6 comments on “Is this the final breath of Christian Reconstruction?

  1. Angela Wittman says:

    I think we had better all get in line with Scripture and let this beast die.

  2. Terry says:

    Can you expand on your comments about Gentry?

  3. Colin the CR says:

    Christian Reconstruction as a unified reformed theology cannot die (e.g. Calvinism, Theonomy, Presuppositionalism, Postmillennialism, Covenant Theology).

    http://reformed-theology.org/html/books/five_points/

    But CR as a so called “movement” may die temporarily, just as the Puritanism movement had died, and the Social Covenanting movement had died, and confessional Presbyterianism had died hundreds of years ago, while some of it later revived several generations later.

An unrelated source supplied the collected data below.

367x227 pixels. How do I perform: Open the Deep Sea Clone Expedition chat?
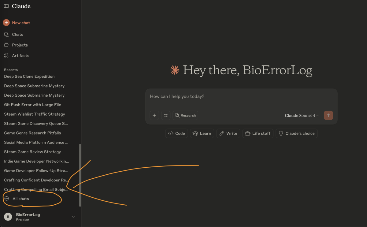29,76
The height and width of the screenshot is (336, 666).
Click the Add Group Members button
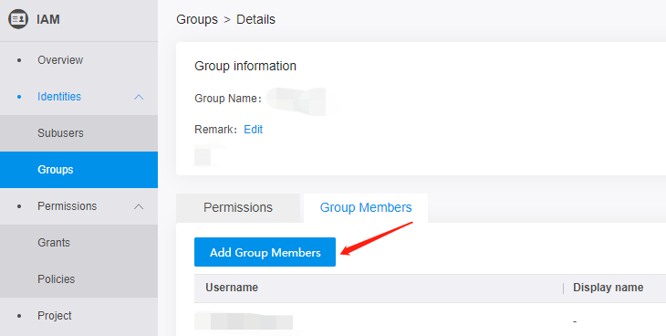pos(265,252)
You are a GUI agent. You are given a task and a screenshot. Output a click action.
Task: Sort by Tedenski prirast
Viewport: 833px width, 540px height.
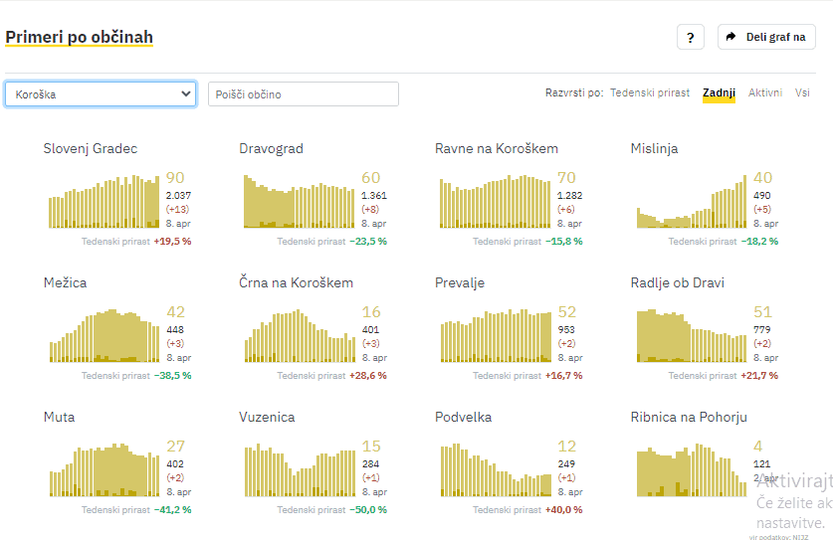coord(649,92)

    All religious movements come and go in history since adherents are fallible men, but whatever Biblical their core theological doctrines are, they still survive, or are revived in subsequent generations. (e.g. 5 point Calvinism, postmillennialism, etc).

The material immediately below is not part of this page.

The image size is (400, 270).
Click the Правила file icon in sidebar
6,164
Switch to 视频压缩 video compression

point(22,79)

    The Biblical truth of CR, like the truth of Calvinism, is not dependent on the veracity any one current ministry (like Vision Forum or American Vision or even “The Banner of Truth”). If D. Martin Lloyd-Jones or C.H. Spurgeon had each been a convicted adulterers, the truth of Calvinism would not have suffered in the least. Christianity has even survived St. Peter’s scandalous triple denial of the Lord Jesus. Not to mention all the other scandals recorded in the Bible.

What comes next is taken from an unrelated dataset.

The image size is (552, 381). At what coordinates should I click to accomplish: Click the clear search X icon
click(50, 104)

    Or am I just being an overly optimistic postmillennialist? 🙂

    • Well, if it’s true then no, I guess it can’t die. I think there are exegetical problems with postmillennialism and logical-ethical problems with CR (not that I intend to debate them right here), but that isn’t my point. On the surface of it, CR better get a scholarly revival very soon. Gentry is the only real gun they have left and he isn’t publishing anything. As for theonomy, Brian Schwertely is the most capable, but he is specifically anti-CR.

  4. […] When I was at Reformed Seminary and Louisiana College I became slightly enamored of the Vision Forum catalogue.  When I began reading the EO guys I realized I had no use for these fundamentalists.  […]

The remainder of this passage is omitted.